(Roma, 10.11.2023). Il premier: nessuna forza di interposizione o di pace, neanche se composta da peacekeeper del mondo arabo, potrà gestire la sicurezza della Striscia
Al termine della guerra con Hamas, la Striscia di Gaza resterà sotto il controllo del nostro esercito. Non la consegneremo a nessun altro, neanche a forze esterne. »
Benyamin Netanyahu lo ha detto di nuovo: nessuna forza di interposizione o di pace, neanche se composta da peacekeeper del mondo arabo, potrà gestire la sicurezza della Striscia.
Con chi ha parlato il premier
Lo ha ripetuto oggi durante un incontro con gli amministratori regionali e locali delle comunità del sud di Israele, quelli più vicini alla Striscia e i più colpiti dai raid del 7 ottobre.
Sono stati proprio loro a chiedergli, oltre a indennizzi economici, di garantire quella sicurezza mancata più di un mese fa e lo hanno incitato a non fermare la guerra fino a quando non verrà eliminato l’ultimo dei terroristi di Hamas.

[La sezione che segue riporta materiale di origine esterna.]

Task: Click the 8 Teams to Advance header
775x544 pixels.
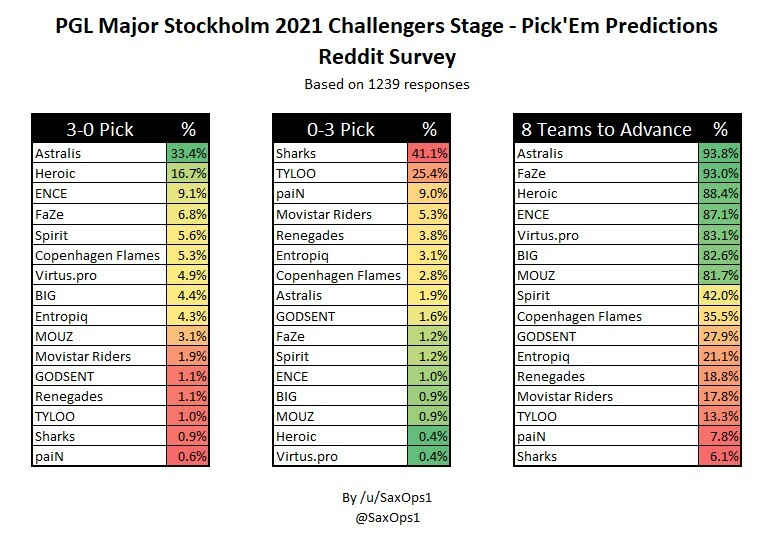Action: pyautogui.click(x=606, y=129)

Netanyahu ha promesso sostegno per i danni subiti dal giorno dell’attacco; villaggi e città, quando non sono stati devastati, sono stati evacuati per la sicurezza degli abitanti. È il caso di Sderot, oltre 30.000 abitanti oggi desolatamente vuota e il cui sindaco era presente all’incontro.
Tra contrari e proteste
Netanyahu, che continua a mostrare i muscoli e a ripetere che non ci saranno scambi prigionieri-ostaggi, che la guerra finirà quando Hamas sarà stata eliminata del tutto, ha quindi ribadito un concetto che però si scontra con i piani americani che Blinken sta cercando di tessere anche con l’appoggio dei paesi arabi.
La realizzazione della tanto agognata soluzione dei due stati, con la Palestina che riprende il controllo di Gaza sotto la guida dell’anziano Abu Mazen, il quale ha detto che non entrerà nella Striscia dietro un carro armato israeliano, e una forza di pace internazionale per garantire la sicurezza, tutto questo non sembra almeno per ora nei piani di Netanyahu che deve fronteggiare proteste interne sempre più accese: ieri sera davanti alla sua abitazione di Gerusalemme un gruppo di manifestanti, tra loro anche parenti degli ostaggi, si è scontrato con la polizia.
Era successo sabato scorso anche a Tel Aviv. Proteste accompagnate dal grido dimissioni che anche la stampa israeliana ritiene inevitabili a guerra finita. Anche perché i sondaggi per Netanyahu sono in picchiata. A salire è invece Benny Ganz, entrato da un mese nel governo di unità nazionale formato subito dopo gli attacchi di Hamas.
Secondo gli ultimi rilevamenti, il leader centrista viaggia sul 52% contro il 26 del premier e soprattutto il suo partito, in caso di elezioni, occuperebbe 40 seggi della Knesset, il parlamento israeliano, contro i 18 del Likud di Netanyahu che, per avere la maggioranza, ha portato al governo l’estrema destra religiosa.